▶ **WHAT THE TASK REQUIRES**: Retype the whole listing that follows, with nothing added or left out.

▶ **RECORDS FOR THE TASK**:
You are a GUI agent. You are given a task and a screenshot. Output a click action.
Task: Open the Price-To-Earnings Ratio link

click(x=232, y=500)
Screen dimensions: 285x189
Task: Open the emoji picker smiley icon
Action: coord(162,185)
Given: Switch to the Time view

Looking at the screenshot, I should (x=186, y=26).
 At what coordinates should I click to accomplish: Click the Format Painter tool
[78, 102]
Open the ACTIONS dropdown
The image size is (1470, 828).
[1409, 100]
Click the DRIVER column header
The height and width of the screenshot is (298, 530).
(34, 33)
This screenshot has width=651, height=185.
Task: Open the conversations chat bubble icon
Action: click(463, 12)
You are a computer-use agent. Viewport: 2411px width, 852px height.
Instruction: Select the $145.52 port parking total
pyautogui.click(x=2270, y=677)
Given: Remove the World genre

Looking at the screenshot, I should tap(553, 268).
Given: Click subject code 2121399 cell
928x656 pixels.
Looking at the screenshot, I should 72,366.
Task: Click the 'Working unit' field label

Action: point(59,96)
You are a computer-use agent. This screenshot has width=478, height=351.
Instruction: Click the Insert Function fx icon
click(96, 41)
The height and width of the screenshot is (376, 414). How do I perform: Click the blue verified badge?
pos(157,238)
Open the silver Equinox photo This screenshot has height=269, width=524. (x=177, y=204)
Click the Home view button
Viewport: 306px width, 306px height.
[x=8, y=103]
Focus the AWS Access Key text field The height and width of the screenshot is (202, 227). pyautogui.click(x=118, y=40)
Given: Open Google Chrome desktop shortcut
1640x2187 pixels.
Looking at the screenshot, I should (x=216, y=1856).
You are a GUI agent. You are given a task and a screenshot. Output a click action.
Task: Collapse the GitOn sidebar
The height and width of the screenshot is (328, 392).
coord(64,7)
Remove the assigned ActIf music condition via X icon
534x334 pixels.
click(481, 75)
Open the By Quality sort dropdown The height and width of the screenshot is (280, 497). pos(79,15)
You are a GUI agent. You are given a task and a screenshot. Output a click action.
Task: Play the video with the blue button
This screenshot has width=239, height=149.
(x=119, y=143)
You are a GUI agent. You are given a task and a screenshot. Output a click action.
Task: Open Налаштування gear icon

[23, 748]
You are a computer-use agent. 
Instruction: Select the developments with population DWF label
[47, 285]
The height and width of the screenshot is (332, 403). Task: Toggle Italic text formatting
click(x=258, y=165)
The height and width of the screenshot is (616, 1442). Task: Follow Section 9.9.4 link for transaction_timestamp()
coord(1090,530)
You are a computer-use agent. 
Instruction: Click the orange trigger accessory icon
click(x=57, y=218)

▶ **ANSWER SPACE**:
You are a GUI agent. You are given a task and a screenshot. Output a click action.
Task: Open the Price-To-Earnings Ratio link

click(x=232, y=500)
Screen dimensions: 285x189
Task: Open the emoji picker smiley icon
Action: coord(162,185)
Given: Switch to the Time view

Looking at the screenshot, I should (x=186, y=26).
 At what coordinates should I click to accomplish: Click the Format Painter tool
[78, 102]
Open the ACTIONS dropdown
The image size is (1470, 828).
[1409, 100]
Click the DRIVER column header
The height and width of the screenshot is (298, 530).
(34, 33)
This screenshot has width=651, height=185.
Task: Open the conversations chat bubble icon
Action: click(463, 12)
You are a computer-use agent. Viewport: 2411px width, 852px height.
Instruction: Select the $145.52 port parking total
pyautogui.click(x=2270, y=677)
Given: Remove the World genre

Looking at the screenshot, I should tap(553, 268).
Given: Click subject code 2121399 cell
928x656 pixels.
Looking at the screenshot, I should 72,366.
Task: Click the 'Working unit' field label

Action: point(59,96)
You are a computer-use agent. This screenshot has width=478, height=351.
Instruction: Click the Insert Function fx icon
click(96, 41)
The height and width of the screenshot is (376, 414). How do I perform: Click the blue verified badge?
pos(157,238)
Open the silver Equinox photo This screenshot has height=269, width=524. (x=177, y=204)
Click the Home view button
Viewport: 306px width, 306px height.
[x=8, y=103]
Focus the AWS Access Key text field The height and width of the screenshot is (202, 227). pyautogui.click(x=118, y=40)
Given: Open Google Chrome desktop shortcut
1640x2187 pixels.
Looking at the screenshot, I should (x=216, y=1856).
You are a GUI agent. You are given a task and a screenshot. Output a click action.
Task: Collapse the GitOn sidebar
The height and width of the screenshot is (328, 392).
coord(64,7)
Remove the assigned ActIf music condition via X icon
534x334 pixels.
click(481, 75)
Open the By Quality sort dropdown The height and width of the screenshot is (280, 497). pos(79,15)
You are a GUI agent. You are given a task and a screenshot. Output a click action.
Task: Play the video with the blue button
This screenshot has width=239, height=149.
(x=119, y=143)
You are a GUI agent. You are given a task and a screenshot. Output a click action.
Task: Open Налаштування gear icon

[23, 748]
You are a computer-use agent. 
Instruction: Select the developments with population DWF label
[47, 285]
The height and width of the screenshot is (332, 403). Task: Toggle Italic text formatting
click(x=258, y=165)
The height and width of the screenshot is (616, 1442). Task: Follow Section 9.9.4 link for transaction_timestamp()
coord(1090,530)
You are a computer-use agent. 
Instruction: Click the orange trigger accessory icon
click(x=57, y=218)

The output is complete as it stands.